_PROVIDED RECORDS_

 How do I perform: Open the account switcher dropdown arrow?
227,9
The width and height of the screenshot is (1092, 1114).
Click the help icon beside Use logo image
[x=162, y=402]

_PROBLEM TO SOLVE_
Present the lines above as a Markdown table with two columns, Row and Line, numbering each line and skipping any blank ones.

_ANSWER TO THE PROBLEM_
| Row | Line |
|---|---|
| 1 |  How do I perform: Open the account switcher dropdown arrow? |
| 2 | 227,9 |
| 3 | The width and height of the screenshot is (1092, 1114). |
| 4 | Click the help icon beside Use logo image |
| 5 | [x=162, y=402] |